#### WORK TO COMPLETE
Write out verbatim the lines of the listing from the one containing "Screen dimensions: 217x306" through the end of the listing, inclusive. Leave the pictures out of the output.

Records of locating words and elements
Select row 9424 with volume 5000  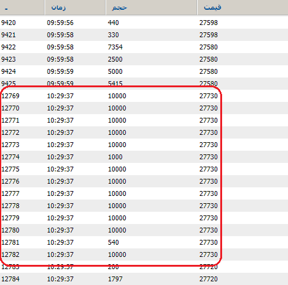(x=144, y=71)
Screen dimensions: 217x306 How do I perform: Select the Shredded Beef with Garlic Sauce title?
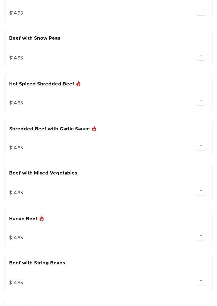coord(49,129)
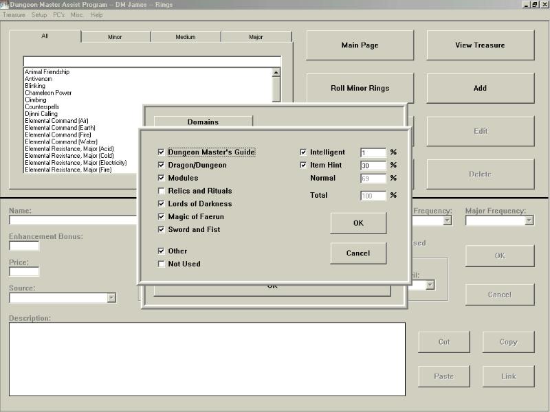Select Animal Friendship in the ring list
Screen dimensions: 550x412
tap(47, 72)
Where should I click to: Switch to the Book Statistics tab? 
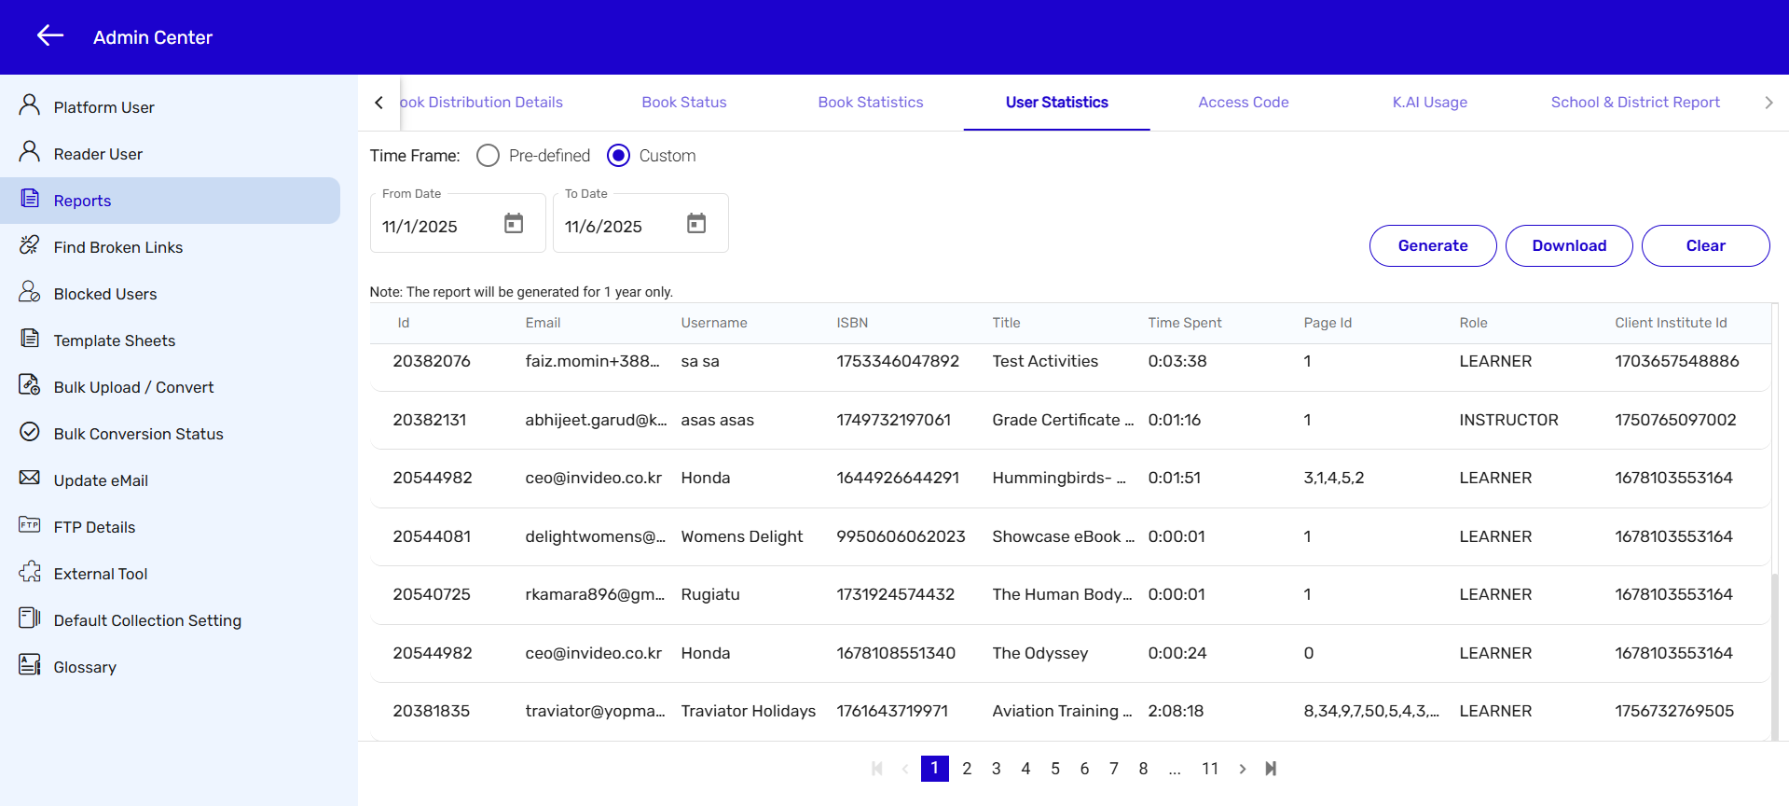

#### SOLUTION FOR THIS PROBLEM
Screen dimensions: 217x306 How do I perform: Select the Shredded Beef with Garlic Sauce title?
coord(49,129)
Select Animal Friendship in the ring list
Screen dimensions: 550x412
tap(47, 72)
Where should I click to: Switch to the Book Statistics tab? 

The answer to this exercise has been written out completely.